§ Extract provided:
========

Having a simple regular core syntax makes it easier to write tools and to extend the language (including new control structures) via macros.

Performance and type specifiers

Kawa gives run-time performance a high priority. The language facilitates compiler analysis and optimization. Flow analysis is helped by lexical scoping and the fact that a variable in a module (source file) can only be assigned to in that module. Most of the time the compiler knows which function is being called, so it can generate code to directly invoke a method. You can also associate a custom handler with a function for inlining, specialization, or type-checking.

To aid with type inference and type checking, Kawa supports optional type specifiers, which are specified using two colons. For example:

    (define (find-next-string strings ::vector[string] start ::int) ::string
      ...)

This defines find-next-string with two parameters: strings is a vector of strings, and start is a native (Java) int; the return type is a string.

Kawa also does a good job of catching errors at compile time.

The Kawa runtime doesn't need to do a lot of initialization, so start-up is much faster than other scripting languages based on the Java virtual machine (JVM). The compiler is fast enough that Kawa doesn't use an interpreter. Each expression you type into the REPL is compiled on-the-fly to JVM bytecodes, which (if executed frequently) may be compiled to native code by the just-in-time (JIT) compiler.

Function calls and object construction

If the operator op in an expression like (op arg1 ... argN)) is a type, then the Kawa compiler looks for a suitable constructor or factory method.

    (javax.swing.JButton "click here")
    ; equivalent to Java's: new javax.swing.JButton("click here")

If the op is a list-like type with a default constructor and has an add method, then an instance is created, and all the arguments are added:

    (java.util.ArrayList 11 22 33)
    ; evaluates to: [11, 22, 33]

Kawa allows keyword arguments, which can be used in an object constructor form to set properties:

    (javax.swing.JButton text: "Do it!" tool-tip-text: "do it")

The Kawa manual has more details and examples. There are also examples for other frameworks, such as for Android and for JavaFX.

Other scripting languages also have convenient syntax for constructing nested object structures (for example Groovy builders), but they require custom builder helper objects and/or are much less efficient. Kawa's object constructor does most of the work at compile-time, generating code as good as hand-written Java, but less verbose. Also, you don't need to implement a custom builder if the defaults work, as they do for Swing GUI construction, for example.

========

§ Recorded information:
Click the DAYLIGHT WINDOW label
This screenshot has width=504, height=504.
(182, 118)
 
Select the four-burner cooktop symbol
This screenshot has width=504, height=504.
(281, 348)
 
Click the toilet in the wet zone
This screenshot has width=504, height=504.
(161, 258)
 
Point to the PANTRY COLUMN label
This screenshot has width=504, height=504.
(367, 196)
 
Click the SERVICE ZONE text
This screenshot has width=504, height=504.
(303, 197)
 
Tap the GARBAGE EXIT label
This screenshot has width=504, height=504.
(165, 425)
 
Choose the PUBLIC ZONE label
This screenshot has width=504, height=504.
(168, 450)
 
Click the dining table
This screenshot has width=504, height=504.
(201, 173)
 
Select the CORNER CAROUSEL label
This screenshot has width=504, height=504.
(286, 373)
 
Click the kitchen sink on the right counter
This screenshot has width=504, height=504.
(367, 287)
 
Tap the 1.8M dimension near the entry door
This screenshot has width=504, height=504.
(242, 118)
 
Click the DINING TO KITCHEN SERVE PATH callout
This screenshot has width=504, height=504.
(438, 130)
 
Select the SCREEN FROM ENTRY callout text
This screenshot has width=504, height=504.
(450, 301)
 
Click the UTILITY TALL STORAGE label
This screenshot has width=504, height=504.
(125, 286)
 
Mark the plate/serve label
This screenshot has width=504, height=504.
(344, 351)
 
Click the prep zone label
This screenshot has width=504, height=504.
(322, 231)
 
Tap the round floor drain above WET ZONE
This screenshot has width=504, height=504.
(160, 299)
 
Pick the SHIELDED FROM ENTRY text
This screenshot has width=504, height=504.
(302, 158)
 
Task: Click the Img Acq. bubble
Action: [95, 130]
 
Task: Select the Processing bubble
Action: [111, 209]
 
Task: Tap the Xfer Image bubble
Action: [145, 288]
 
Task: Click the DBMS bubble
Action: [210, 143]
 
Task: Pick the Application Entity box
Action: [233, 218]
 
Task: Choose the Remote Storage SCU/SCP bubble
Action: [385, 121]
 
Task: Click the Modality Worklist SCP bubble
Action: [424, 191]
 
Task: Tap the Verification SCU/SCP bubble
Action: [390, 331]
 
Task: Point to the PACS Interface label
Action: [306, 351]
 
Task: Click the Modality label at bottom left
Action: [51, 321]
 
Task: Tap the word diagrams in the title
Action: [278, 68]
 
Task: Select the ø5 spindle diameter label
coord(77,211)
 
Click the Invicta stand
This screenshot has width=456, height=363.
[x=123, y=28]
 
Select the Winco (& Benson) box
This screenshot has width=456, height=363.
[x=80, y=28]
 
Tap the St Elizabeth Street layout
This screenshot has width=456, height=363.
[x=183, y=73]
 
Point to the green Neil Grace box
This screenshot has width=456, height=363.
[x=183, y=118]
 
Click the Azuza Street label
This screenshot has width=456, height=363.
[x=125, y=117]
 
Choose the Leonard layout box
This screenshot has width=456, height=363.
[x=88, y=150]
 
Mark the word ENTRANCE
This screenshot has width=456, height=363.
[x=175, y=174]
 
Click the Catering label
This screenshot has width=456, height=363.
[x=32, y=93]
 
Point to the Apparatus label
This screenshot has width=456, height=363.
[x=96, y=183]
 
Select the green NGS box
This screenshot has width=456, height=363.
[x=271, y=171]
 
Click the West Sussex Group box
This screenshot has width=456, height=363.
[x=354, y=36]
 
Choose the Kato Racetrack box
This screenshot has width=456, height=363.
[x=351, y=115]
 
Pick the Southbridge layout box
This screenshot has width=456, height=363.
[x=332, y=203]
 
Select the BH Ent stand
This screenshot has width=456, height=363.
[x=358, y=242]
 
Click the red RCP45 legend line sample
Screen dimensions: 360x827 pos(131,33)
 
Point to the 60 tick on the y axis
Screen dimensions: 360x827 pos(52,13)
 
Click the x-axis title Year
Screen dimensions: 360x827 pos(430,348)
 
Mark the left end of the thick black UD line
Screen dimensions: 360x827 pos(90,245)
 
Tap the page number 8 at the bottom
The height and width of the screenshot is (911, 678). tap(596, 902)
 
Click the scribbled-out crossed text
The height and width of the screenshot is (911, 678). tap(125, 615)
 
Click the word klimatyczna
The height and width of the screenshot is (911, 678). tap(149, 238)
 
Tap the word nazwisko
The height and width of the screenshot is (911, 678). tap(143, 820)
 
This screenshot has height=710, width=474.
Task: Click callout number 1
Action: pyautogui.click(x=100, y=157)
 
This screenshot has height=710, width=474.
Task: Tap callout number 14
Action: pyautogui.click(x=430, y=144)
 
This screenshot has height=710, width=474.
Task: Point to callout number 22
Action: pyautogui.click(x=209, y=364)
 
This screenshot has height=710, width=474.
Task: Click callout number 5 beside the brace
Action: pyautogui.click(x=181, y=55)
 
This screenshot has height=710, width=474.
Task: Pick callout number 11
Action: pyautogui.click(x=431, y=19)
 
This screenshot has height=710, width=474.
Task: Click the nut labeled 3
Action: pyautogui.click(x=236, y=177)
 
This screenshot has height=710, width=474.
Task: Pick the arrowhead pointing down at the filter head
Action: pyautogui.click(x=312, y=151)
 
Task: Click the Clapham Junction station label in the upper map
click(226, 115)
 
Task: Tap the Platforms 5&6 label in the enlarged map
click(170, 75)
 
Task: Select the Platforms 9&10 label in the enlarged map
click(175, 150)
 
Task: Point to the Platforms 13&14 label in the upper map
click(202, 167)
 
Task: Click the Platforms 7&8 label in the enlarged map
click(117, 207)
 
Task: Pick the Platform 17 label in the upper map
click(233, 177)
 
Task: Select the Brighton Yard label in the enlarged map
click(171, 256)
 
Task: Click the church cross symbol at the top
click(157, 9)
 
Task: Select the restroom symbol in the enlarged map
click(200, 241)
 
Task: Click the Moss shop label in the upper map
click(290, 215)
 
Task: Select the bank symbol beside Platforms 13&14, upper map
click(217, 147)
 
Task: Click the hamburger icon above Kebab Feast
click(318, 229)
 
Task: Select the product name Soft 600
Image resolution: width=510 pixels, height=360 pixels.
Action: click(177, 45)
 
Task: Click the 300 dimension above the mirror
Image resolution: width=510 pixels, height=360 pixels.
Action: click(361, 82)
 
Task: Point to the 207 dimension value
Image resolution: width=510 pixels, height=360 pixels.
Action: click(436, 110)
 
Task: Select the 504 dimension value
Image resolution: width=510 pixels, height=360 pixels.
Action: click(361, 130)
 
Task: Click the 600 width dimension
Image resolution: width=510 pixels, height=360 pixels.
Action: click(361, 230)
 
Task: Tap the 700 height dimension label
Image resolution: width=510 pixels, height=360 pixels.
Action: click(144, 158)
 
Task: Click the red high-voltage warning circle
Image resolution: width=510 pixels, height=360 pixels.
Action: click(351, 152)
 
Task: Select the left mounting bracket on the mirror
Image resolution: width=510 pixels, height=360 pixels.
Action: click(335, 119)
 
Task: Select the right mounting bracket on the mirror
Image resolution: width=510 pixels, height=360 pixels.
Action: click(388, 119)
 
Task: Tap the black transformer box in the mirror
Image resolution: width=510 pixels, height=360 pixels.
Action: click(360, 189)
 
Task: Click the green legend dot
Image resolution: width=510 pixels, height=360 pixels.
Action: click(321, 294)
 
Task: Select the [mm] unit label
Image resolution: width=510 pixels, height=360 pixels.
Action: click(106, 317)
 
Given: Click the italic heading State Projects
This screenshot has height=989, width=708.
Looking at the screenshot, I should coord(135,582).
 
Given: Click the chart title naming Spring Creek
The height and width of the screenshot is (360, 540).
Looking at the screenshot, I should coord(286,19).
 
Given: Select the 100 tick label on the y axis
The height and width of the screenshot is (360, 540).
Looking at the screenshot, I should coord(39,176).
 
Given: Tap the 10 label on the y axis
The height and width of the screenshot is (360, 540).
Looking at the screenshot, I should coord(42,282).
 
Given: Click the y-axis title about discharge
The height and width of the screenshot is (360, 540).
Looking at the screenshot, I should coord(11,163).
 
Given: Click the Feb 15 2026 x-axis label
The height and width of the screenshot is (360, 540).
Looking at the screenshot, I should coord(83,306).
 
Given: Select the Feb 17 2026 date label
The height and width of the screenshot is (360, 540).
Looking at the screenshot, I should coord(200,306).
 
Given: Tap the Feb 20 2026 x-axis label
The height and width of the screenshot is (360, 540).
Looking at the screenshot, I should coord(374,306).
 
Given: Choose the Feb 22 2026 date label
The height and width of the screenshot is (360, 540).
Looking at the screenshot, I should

========

§ Set problem A: In the Kawa excerpt above, restate the paragraph that begins "Kawa gives run-time performance a high priority" as a short bulleted list that keeps its main facts.
§ Set problem B: From the Kawa excerpt, write out the passage starting with "This defines find-next-string" and going on through "or factory method.".
§ Set problem C: According to the Kawa excerpt, how are optional type specifiers written?

§ Complete response A:
- Kawa makes run-time performance a top priority, and the language is designed to help the compiler analyze and optimize code.
- Lexical scoping aids flow analysis, as does the rule that a variable in a module (source file) can only be assigned within that module.
- The compiler usually knows which function is being called, so it can generate code that invokes a method directly.
- A custom handler can be attached to a function for inlining, specialization, or type-checking.

§ Complete response B:
This defines find-next-string with two parameters: strings is a vector of strings, and start is a native (Java) int; the return type is a string.

Kawa also does a good job of catching errors at compile time.

The Kawa runtime doesn't need to do a lot of initialization, so start-up is much faster than other scripting languages based on the Java virtual machine (JVM). The compiler is fast enough that Kawa doesn't use an interpreter. Each expression you type into the REPL is compiled on-the-fly to JVM bytecodes, which (if executed frequently) may be compiled to native code by the just-in-time (JIT) compiler.

Function calls and object construction

If the operator op in an expression like (op arg1 ... argN)) is a type, then the Kawa compiler looks for a suitable constructor or factory method.

§ Complete response C: They are written with two colons.